Artículos de revistas
An online data access prediction and optimization approach for distributed systems
Date
2012Registration in:
IEEE TRANSACTIONS ON PARALLEL AND DISTRIBUTED SYSTEMS, LOS ALAMITOS, v. 23, n. 6, p. 1017-1029, JUN, 2012
1045-9219
10.1109/TPDS.2011.256
Author
Ishii, Renato Porfirio
Mello, Rodrigo Fernandes de
Institutions
Abstract
Current scientific applications have been producing large amounts of data. The processing, handling and analysis of such data require large-scale computing infrastructures such as clusters and grids. In this area, studies aim at improving the performance of data-intensive applications by optimizing data accesses.
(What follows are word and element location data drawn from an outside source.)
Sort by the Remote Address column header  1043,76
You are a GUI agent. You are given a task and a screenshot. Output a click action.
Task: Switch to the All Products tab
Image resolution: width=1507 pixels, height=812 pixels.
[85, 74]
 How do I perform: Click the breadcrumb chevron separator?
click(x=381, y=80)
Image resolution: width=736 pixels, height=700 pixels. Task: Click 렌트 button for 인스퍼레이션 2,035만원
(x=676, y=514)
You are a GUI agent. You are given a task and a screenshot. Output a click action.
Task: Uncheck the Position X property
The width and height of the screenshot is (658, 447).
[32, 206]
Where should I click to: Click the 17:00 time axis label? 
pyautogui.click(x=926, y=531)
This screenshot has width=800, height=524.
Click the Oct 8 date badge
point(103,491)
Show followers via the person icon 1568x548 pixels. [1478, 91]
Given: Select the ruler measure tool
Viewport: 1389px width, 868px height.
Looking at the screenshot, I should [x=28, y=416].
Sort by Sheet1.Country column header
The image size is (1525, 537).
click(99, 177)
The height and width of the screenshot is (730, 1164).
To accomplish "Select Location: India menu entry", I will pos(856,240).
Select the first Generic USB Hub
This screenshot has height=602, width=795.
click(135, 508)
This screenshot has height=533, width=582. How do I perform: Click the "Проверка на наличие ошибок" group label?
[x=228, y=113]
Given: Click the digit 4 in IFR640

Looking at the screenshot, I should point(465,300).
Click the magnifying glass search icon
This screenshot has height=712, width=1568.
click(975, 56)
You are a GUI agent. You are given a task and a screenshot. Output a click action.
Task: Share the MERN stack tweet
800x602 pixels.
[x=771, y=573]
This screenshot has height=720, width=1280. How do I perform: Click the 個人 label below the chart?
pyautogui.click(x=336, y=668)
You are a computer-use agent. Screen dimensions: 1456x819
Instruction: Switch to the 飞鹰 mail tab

In order to achieve this goal, distributed storage systems have been considering techniques of data replication, migration, distribution, and access parallelism. However, the main drawback of those studies is that they do not take into account application behavior to perform data access optimization. This limitation motivated this paper which applies strategies to support the online prediction of application behavior in order to optimize data access operations on distributed systems, without requiring any information on past executions. In order to accomplish such a goal, this approach organizes application behaviors as time series and, then, analyzes and classifies those series according to their properties. By knowing properties, the approach selects modeling techniques to represent series and perform predictions, which are, later on, used to optimize data access operations. This new approach was implemented and evaluated using the OptorSim simulator, sponsored by the LHC-CERN project and widely employed by the scientific community. Experiments confirm this new approach reduces application execution time in about 50 percent, specially when handling large amounts of data.